On a souvent tendance à les oublier. Et pourtant, d’illustres personnalités proches de Laurent Gbagbo sont incarcérées à la prison de Katiola. Un journaliste les a rencontrés. Récit d’un moment d’intense émotion.


Katiola, 400 km au nord d’Abidjan, il est un peu plus de 16h en ce jour du mois de septembre. Nous sommes devant la maison d’arrêt et de correction de la ville. Dans un quartier aux allures anciennes. Une piste villageoise bordée de hautes herbes conduit à un bâtiment vétuste. C’est la prison civile de Katiola. Celle qui accueille depuis quelques semaines d’illustres pensionnaires. Des personnalités proches de Laurent Gbagbo, président de la République de Côte d’Ivoire renversé le 11 avril 2011. Une couche récente de peinture cache mal son état de vétusté. Son mur est surmonté de barbelés tout aussi récents. Il est haut d’environ 6 mètres. A l’entrée de la cour, un puits. Des jeunes filles y prennent de l’eau. En rigolant. La cour est envahie par des herbes récalcitrantes. Visiblement, elles n’ont pas été coupées depuis plusieurs jours.
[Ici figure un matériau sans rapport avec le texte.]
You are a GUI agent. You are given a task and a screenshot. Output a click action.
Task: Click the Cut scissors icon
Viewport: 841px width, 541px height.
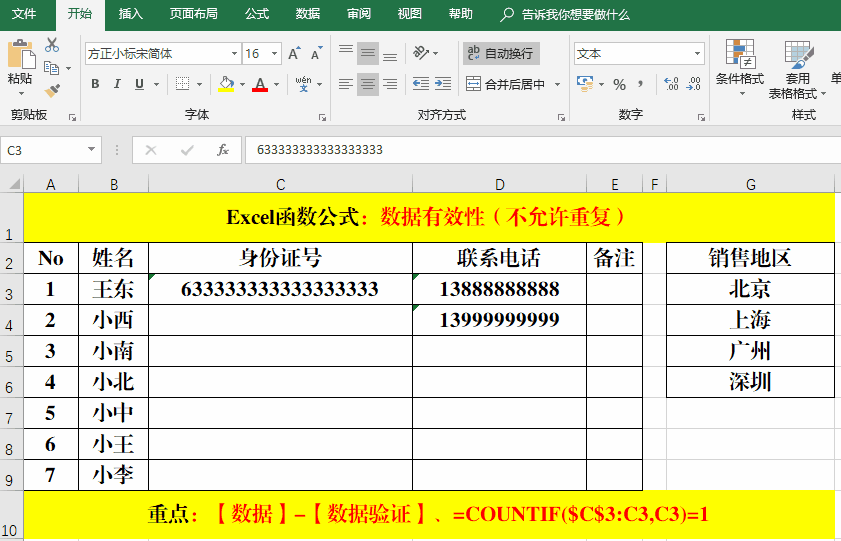pos(52,45)
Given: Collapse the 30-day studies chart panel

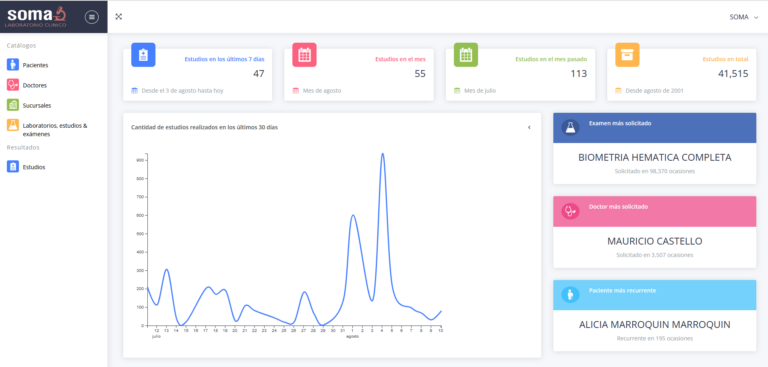Looking at the screenshot, I should coord(529,127).
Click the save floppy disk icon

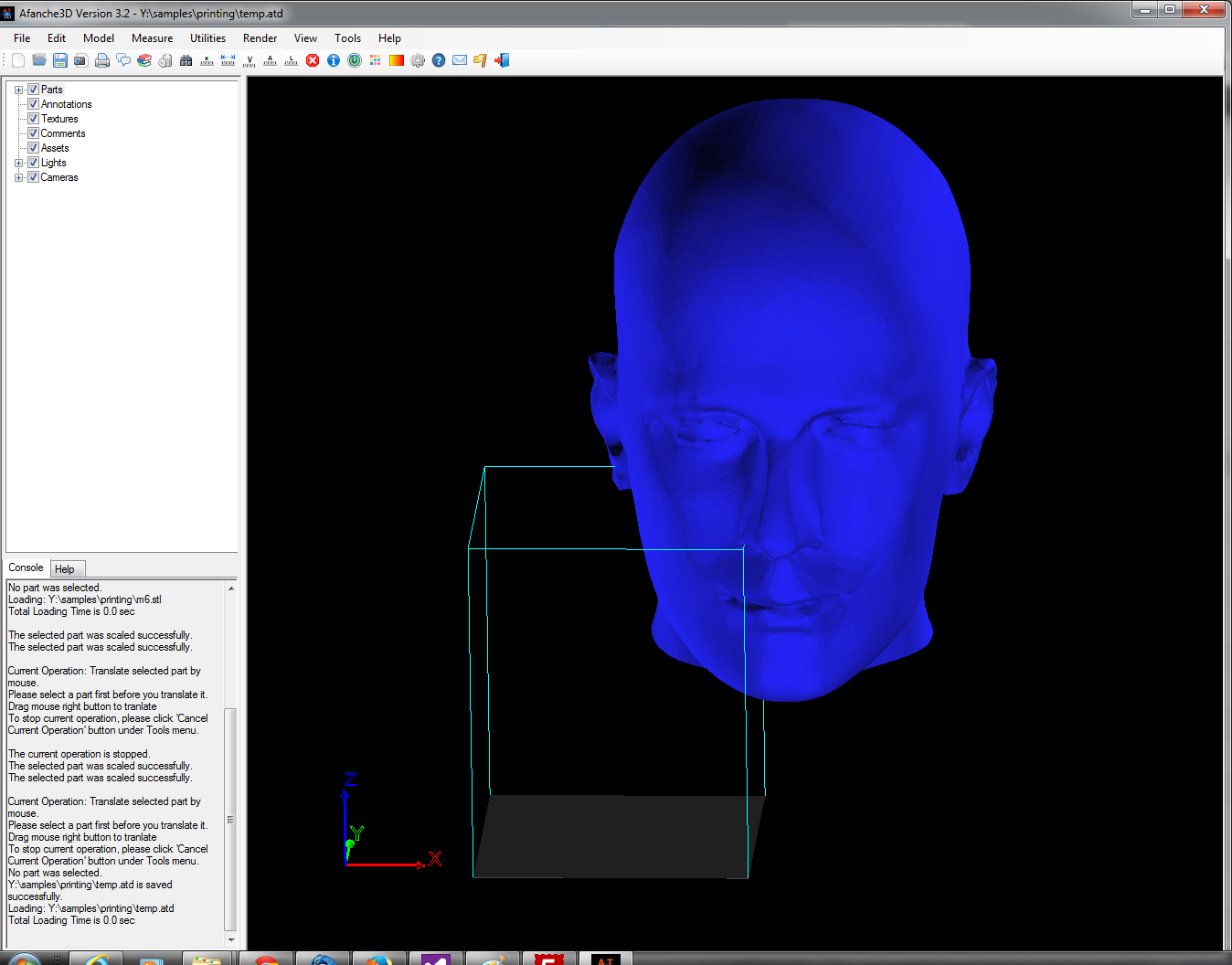click(x=60, y=60)
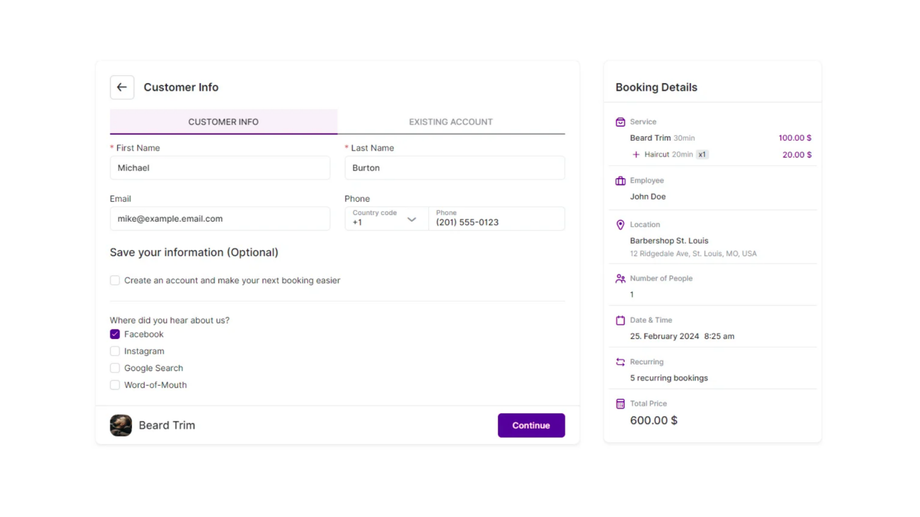Focus the Email input field
Viewport: 920px width, 517px height.
pyautogui.click(x=220, y=219)
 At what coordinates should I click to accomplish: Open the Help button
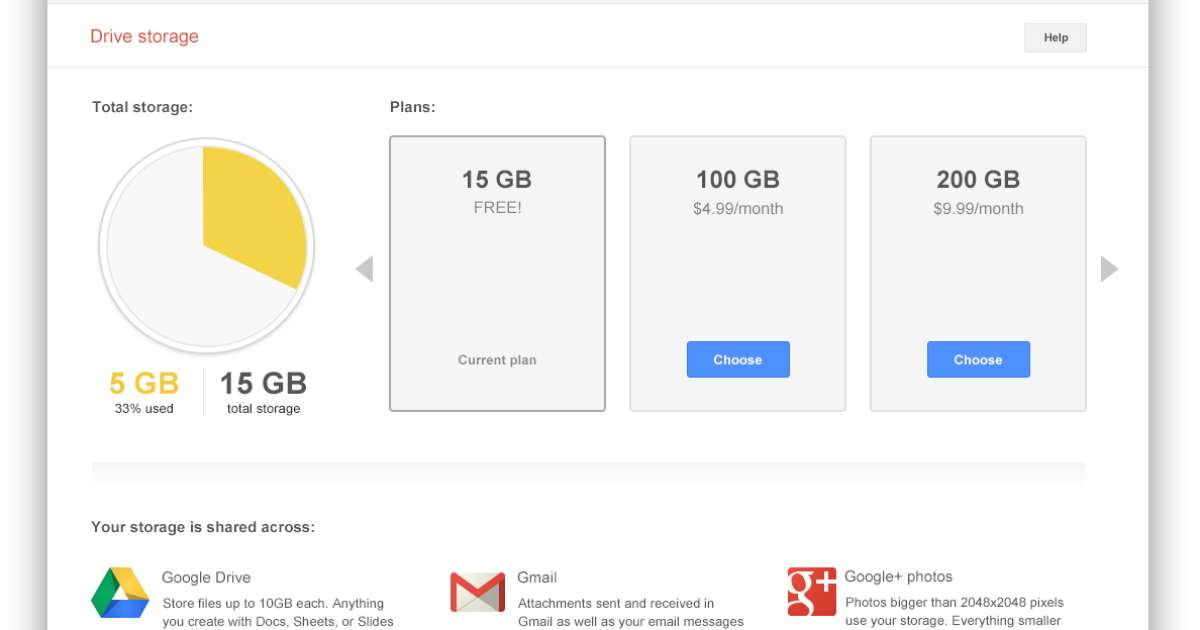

Les consignes ici sont draconiennes. Les visites strictement contrôlées. Elles nécessitent une autorisation en haut lieu. Un concours de circonstances nous ouvre cependant les portes hermétiques de la maison d’arrêt et de correction de Katiola. A l’intérieur, assis sous le préau, les célèbres prisonniers de la crise postélectorale. Jean-Jacques Béchio, président du parti « Pour la Côte d’Ivoire » ; Mme Bro-Grébé, présidente des femmes patriotes ; l’ambassadeur Koné Boubacar, ex-directeur du protocole. Kuyo Téa Narcisse, ex-chef de cabinet de Laurent Gbagbo et ex-président de l’Africa sport d’Abidjan (club omnisports) est en conversation dans une pièce attenante.


A notre vue, Jean-Jacques Béchio, tel un gamin, laisse éclater sa joie. Il bondit dans nos bras. Sans retenue. Il faut surtout éviter d’écraser une larme. Malgré l’émotion. Jean-Jacques Béchio a les cheveux coupés ras. La tête est toute blanche. Mais il affiche un visage gai. Il est visiblement en excellente santé. A ses côtés, l’ancienne ministre des Sports, présidente des femmes Patriotes, Généviève Bro-Grébé. Un pantalon bleu court jusqu’aux genoux, un tee-shirt blanc, les cheveux fortement blanchis, coupe récente. Elle est digne dans sa posture. Elle est radieuse. Resplendissante de santé. « Comment ça va à Abidjan ? », s’informe-t-elle. « Ici, ça va. Le moral est haut. Je suis en vacances à Katiola. Pendant dix ans, j’ai organisé des marches, des meetings. Sans repos. Je me repose à Katiola », dit-elle, à la fois pour se rassurer et pour cacher sa gêne d’être là, entre les quatre murs de la prison de Katiola.

 

Juste derrière elle, installé dans un fauteuil artisanal, barbe d’une semaine sel-poivre, l’ex-directeur du protocole d’Etat, Koné Boubacar. Devant lui, une pile de publications de la presse nationale du jour. Il dévore les journaux ou presque, distrait par moments, par notre regard fuyant et larmoyant.


L’ex-chef de cabinet à la présidence de la République, Kuyo Téa Narcisse est également détenu à Katiola. Lui aussi respire la grande forme. Seul l’ancien ministre et ex-inspecteur général d’Etat, Sangaré Aboudramane, détenu également à la maison d’arrêt et de correction de Katiola, manquait à l’appel. « Il se repose », selon ses codétenus.


Chacun d’eux a vécu ce court moment de retrouvailles avec une rare intensité doublée d’une vive émotion. Comme si un faisceau de lumière illuminait leur existence dans cet univers carcéral, spécialement aménagé pour eux. « Ils sont bien gardés. Ils sont bien nourris. L’Etat assure leur restauration », tente de rassurer une source proche du gouvernement de M. Ouattara, présente dans la ville et qui semble.


Tous les détenus de Katiola sont des proches collaborateurs de l’ex-président, Laurent Gbagbo. Ils ont été arrêtés le 11 avril 2011 suite à l’épilogue douloureux de la crise postélectorale. Ils sont aujourd’hui inculpés par la justice ivoirienne de divers délits allant de la rébellion à des crimes économiques et attendent d’être jugés.


La visite est brève. Tout au plus trois quarts d’heure. Mais pour toutes les personnalités internées dans le centre-nord de la Côte d’Ivoire depuis le mois d’avril 2011, elle a brisé la glace de l’isolement.